===== Recorded data

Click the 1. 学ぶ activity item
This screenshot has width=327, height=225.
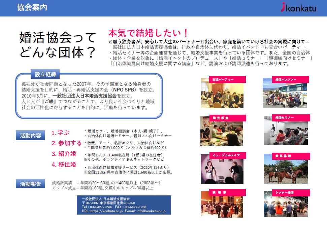point(61,133)
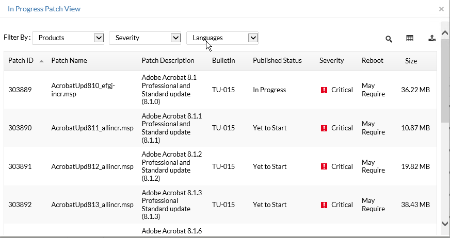The height and width of the screenshot is (238, 450).
Task: Click AcrobatUpd812_allincr.msp patch name
Action: point(92,166)
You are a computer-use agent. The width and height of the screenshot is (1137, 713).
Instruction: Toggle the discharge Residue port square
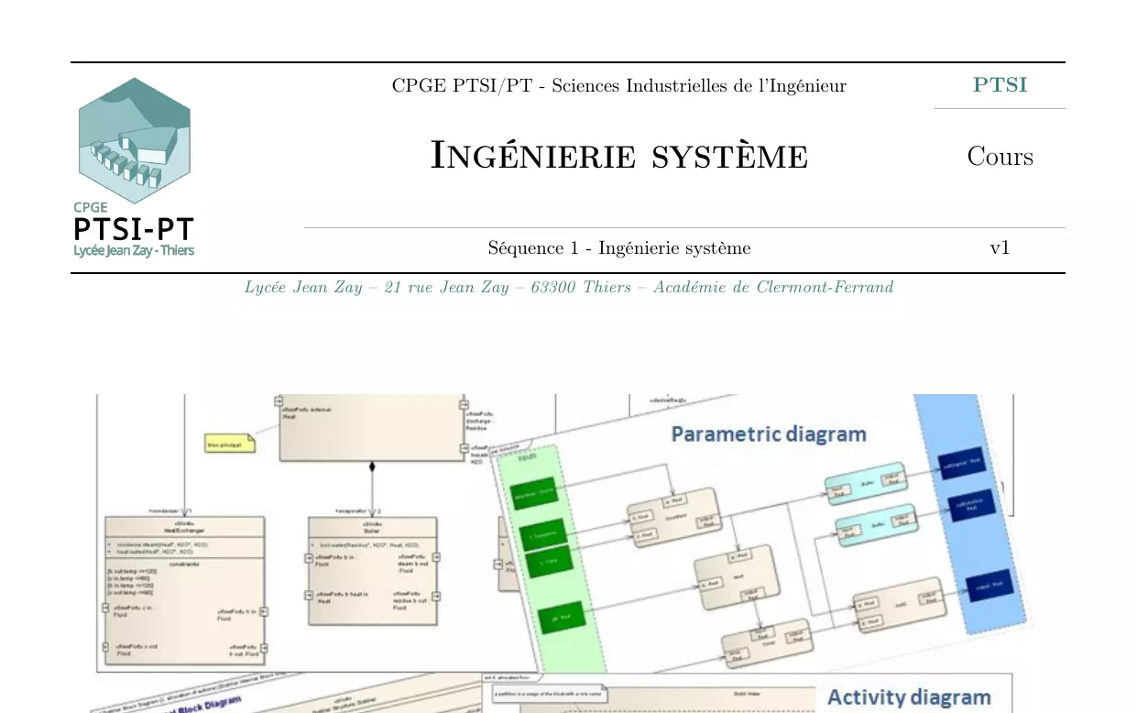coord(463,402)
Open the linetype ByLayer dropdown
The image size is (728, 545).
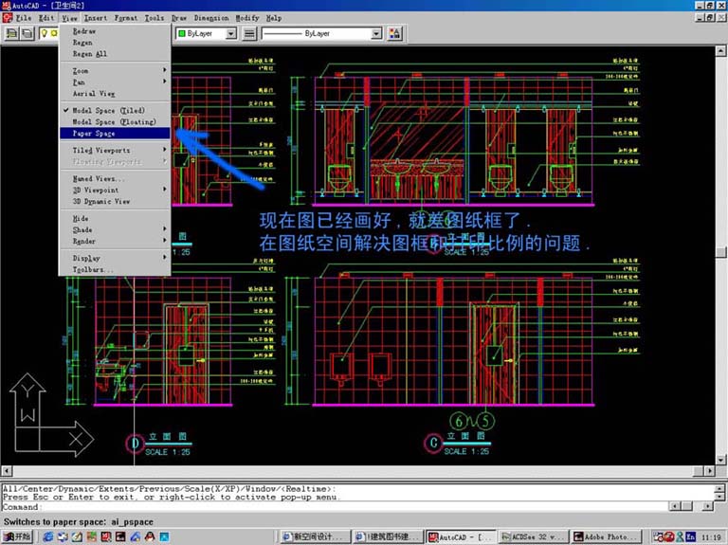click(x=376, y=33)
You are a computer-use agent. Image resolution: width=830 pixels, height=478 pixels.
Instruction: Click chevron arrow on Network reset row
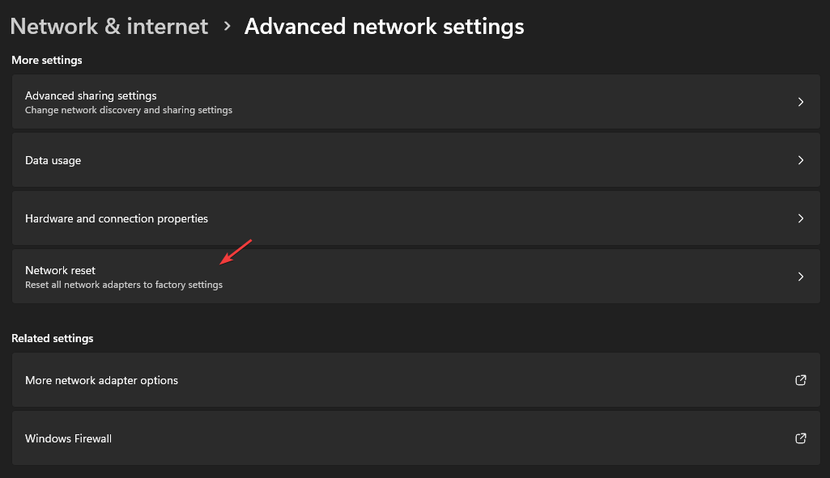pos(800,276)
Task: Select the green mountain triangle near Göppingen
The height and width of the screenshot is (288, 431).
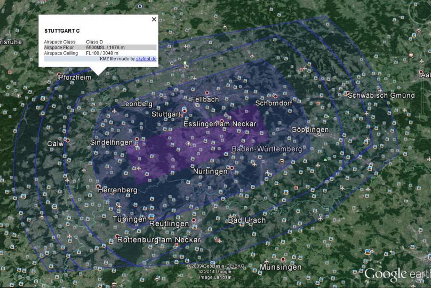Action: (x=325, y=159)
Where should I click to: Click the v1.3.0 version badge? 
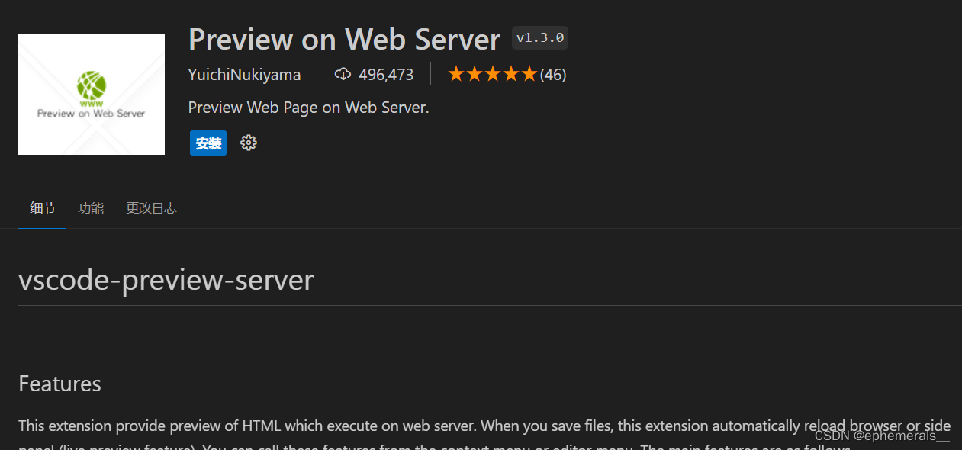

==========

- **What the task asks**
Would you return the entries verbatim, minus any images?

- **Your response**
Click the 1. 学ぶ activity item
This screenshot has width=327, height=225.
point(61,133)
The height and width of the screenshot is (238, 450).
Task: Click AcrobatUpd812_allincr.msp patch name
Action: point(92,166)
You are a computer-use agent. The width and height of the screenshot is (1137, 713).
Instruction: Toggle the discharge Residue port square
coord(463,402)
Open the linetype ByLayer dropdown
The image size is (728, 545).
click(x=376, y=33)
You are a computer-use agent. Image resolution: width=830 pixels, height=478 pixels.
Instruction: Click chevron arrow on Network reset row
pos(800,276)
Task: Select the green mountain triangle near Göppingen
The height and width of the screenshot is (288, 431).
Action: (x=325, y=159)
Where should I click to: Click the v1.3.0 version badge? 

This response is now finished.